In the summer of 1965 I was 14 and visiting my grandfather in tidewater Virginia; my 16 year old cousin Lucy introduced me to the idea that any one could write poetry. I loved poetry, read tons of it, memorized my favorites. But it had never occurred to me that any one, even 14 year old girls, could write poetry.

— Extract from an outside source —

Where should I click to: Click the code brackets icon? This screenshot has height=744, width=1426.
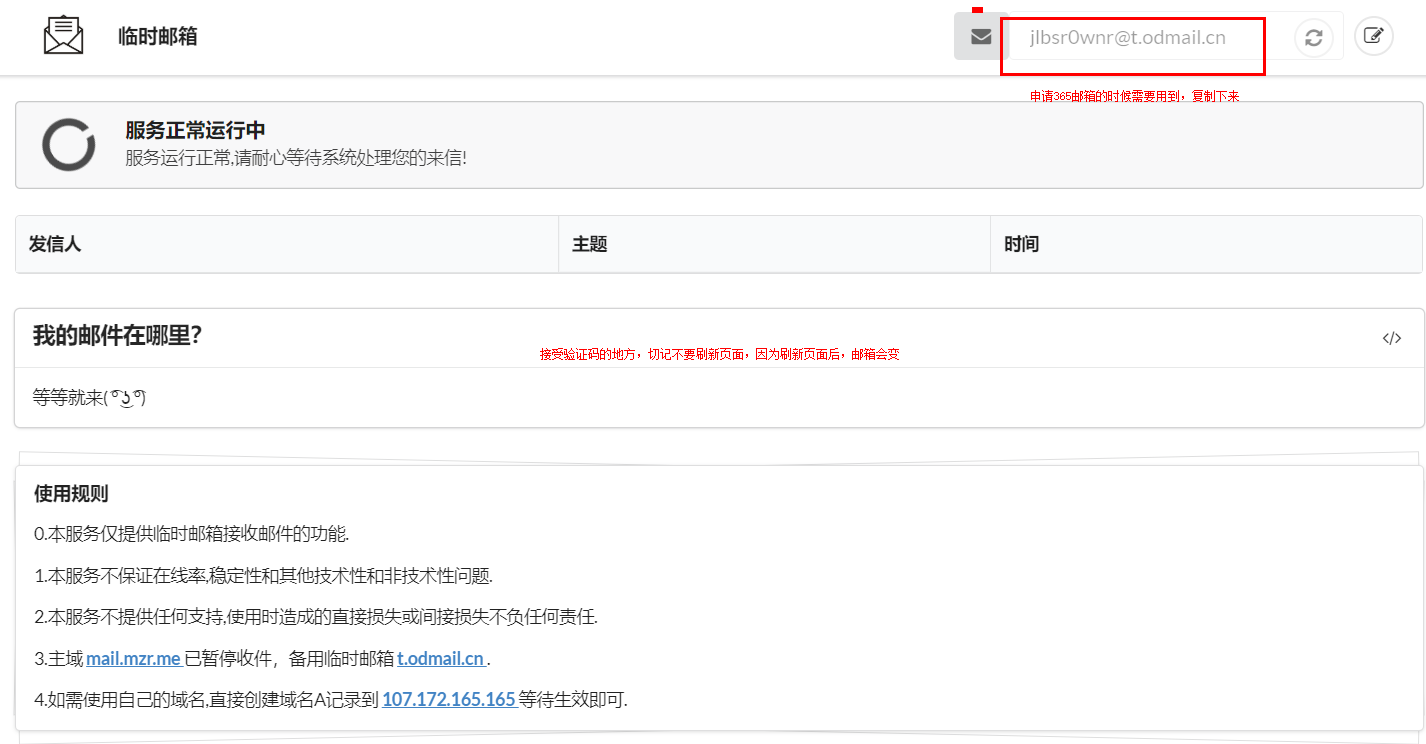pyautogui.click(x=1391, y=338)
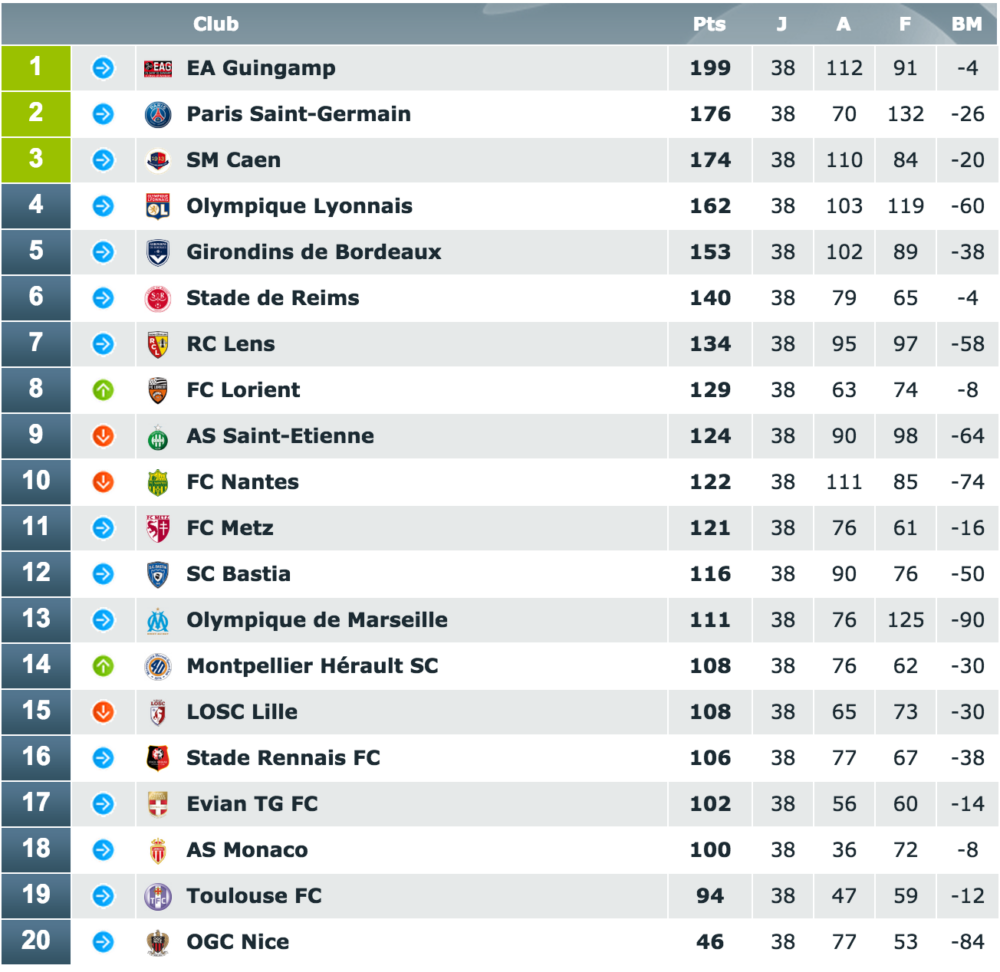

I immediately sat down and over the next few days wrote two poems. Here they are my first poems from 1965:

Alone, all alone I sit by the sea,
Alone yet not lonely, here by the sea.
The wind sweeps by tousling my hair
It whips the waves, splashes the sea lions lair,
Then all is still, nothing stirs
Till behind from a tree a locust whirs,
For I am alone down by the sea.


Remember those sweet days that have passed away,
The grasses of soft green in the wind would sway,
The trees by the river, those old weeping willows,
Children swinging in hammocks or old men with pillows.
Long summer days of childish laughter,
Days to remember long every after.

Recently in an e-mail I reminded Lucy of how she introduced me to poetry a quarter of a century ago, and she replied with the following poem, that came to her as a result of my e-mail. Here is Lucy Bickley's poem about childhood memories -- because I remember it exactly this way!

Where Is Youth?

I remember Grandad's swing that creaked and groaned
As we swung up to the roof of the porch
Chatting and eating penny candy we bought
Out of the bins at the corner store.

Watermelon at the well, fresh from the field
throwing off seeds, sprinkling on salt
laughing, enjoying, gorged to the point
We could eat no more.

Sunshine, barefeet, cantaloupe, Tomato, fresh milk,
Eggs and toast, breakfast at the cottage
While waves lapped at the shore,
No first meal was ever so great.

Swing on the rope swing, the seat worn from weather and wear.
Swinging high up in the clouds when I closed my eyes
And dreamed eternal dreams until Mom called
"Come on or we'll be late".

Standing tall in the back of the truck
To see over the cab and wave at who was passing.
Dust rising from the back wheels as we bounced over the
Dirt roads on our way to there.

I can't help but want to go back over the dusty roads
Through the years to find the timeless
Innocent dreams we once had
When we had youth to spare.



Beth P. said...

oh, Sue--
That all was precious! I especially liked your 14 year old poems...can just feel how sensitive and tentative and lovely you were (are)...

Thank you!!

Jim said...

Sue, I really do like those first two poems you wrote. We can all be thankful to Lucy who got you started.
I had to read your first poem several times. Living in the country I did not have a lot of childhood friends and would often be alone down at the creek, out in the grove, or sitting amongst the cornstalks. You took me to those places and times again.
Thank you.

me ann my camera said...

"Remember those sweet days that have passed away", this, your line is so full of nostalgia, it contains it all for me. And Lucy's mention of standing in the back of the truck relaxes my back with the remembered warmth of the sun and the brown softness between my toes while we sat on the tailgate dragging our toes in the soft silt of the earth. I love it all, that you and Lucy wrote.

anthonynorth said...

They were great. I was very late to both writing and poetry - writing in my late 20s, and poetry didn't flow until my early 50s.
I'm trying to catch up :-)
I've a long way to go.

SandyCarlson said...

I'd love to go back over those dusty roads, too. Thanks for sharing your early pieces. the solitude in them touched me deeply. I remember having that kind of childhood, too.

Ackworth born said...

some very good connections here.

Deborah Godin said...

Wonderful! Thank you for sharing this poetic "conversation" and how neat that you still have it.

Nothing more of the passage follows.